Jim Caple, who spent 17 years writing about Major League Baseball for ESPN and was one of the main voices of ESPN’s Page 2 vertical, has died at the age of 61.
Along with ESPN, Caple also covered MLB and various sports for the St. Paul Pioneer-Press, the Seattle Post-Intelligencer, and The Athletic.
Caple’s wife, Vicki, announced his passing.
“My person, best friend and husband died on Sunday afternoon,” she wrote on Facebook. “We all love Jim Caple so much and he loved you. Many great times, laughs and adventures with all of us with Jim. Go in peace my love.”
A cause of death was not immediately announced though his family said on social media that he had ALS and dementia.
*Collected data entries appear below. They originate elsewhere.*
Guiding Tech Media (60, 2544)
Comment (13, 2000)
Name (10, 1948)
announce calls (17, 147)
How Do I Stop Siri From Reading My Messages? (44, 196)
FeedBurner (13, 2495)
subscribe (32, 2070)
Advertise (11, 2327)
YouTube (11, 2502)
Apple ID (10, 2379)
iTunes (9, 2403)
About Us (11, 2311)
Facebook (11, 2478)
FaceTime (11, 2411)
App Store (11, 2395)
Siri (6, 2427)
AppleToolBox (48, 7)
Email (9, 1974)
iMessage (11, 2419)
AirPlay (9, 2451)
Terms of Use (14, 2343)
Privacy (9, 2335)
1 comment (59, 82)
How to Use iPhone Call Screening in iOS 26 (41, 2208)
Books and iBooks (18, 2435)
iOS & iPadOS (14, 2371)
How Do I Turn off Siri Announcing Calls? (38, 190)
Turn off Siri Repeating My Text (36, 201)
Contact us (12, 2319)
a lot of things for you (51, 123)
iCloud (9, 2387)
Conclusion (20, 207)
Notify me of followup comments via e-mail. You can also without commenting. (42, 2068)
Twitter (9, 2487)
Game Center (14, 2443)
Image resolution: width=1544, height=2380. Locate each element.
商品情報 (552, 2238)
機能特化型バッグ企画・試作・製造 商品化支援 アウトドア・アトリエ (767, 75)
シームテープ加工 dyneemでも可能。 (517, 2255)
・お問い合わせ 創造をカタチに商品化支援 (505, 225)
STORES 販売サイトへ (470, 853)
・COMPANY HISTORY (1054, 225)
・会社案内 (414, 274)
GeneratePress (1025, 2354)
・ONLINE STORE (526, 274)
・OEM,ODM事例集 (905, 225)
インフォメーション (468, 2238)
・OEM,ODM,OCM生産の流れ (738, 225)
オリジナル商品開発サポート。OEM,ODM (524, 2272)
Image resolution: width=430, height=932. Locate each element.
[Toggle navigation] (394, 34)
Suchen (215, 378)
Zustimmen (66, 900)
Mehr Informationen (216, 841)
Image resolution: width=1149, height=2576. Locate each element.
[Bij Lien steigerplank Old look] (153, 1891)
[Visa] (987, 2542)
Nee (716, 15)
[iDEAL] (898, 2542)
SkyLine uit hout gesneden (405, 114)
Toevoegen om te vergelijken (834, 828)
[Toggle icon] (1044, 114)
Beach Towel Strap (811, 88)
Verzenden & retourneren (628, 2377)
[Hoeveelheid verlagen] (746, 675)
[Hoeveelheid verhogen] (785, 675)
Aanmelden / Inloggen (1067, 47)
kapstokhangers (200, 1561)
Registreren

Caple rose to prominence as one of the columnists on ESPN’s Page 2, where his columns and disdain for the New York Yankees lived alongside work by writers such as Bill Simmons, David Halberstam, Ralph Wiley, and Hunter S. Thompson. From his columns, he wrote “The Devil Wears Pinstripes,” which “takes on the rabid fans of baseball’s twenty-six-time World Champions, and offers a decidedly different slant on the New York Yankees—the losers of thirteen World Series.”
He also co-wrote “Best Boston Sports Arguments” with sportswriter Steve Buckley, as well as “The Navigator,” a novel based in part on his father, a World War II B-24 navigator.
Tributes poured in immediately from sportswriters and others in the sports media world after the news of the Washington native’s passing.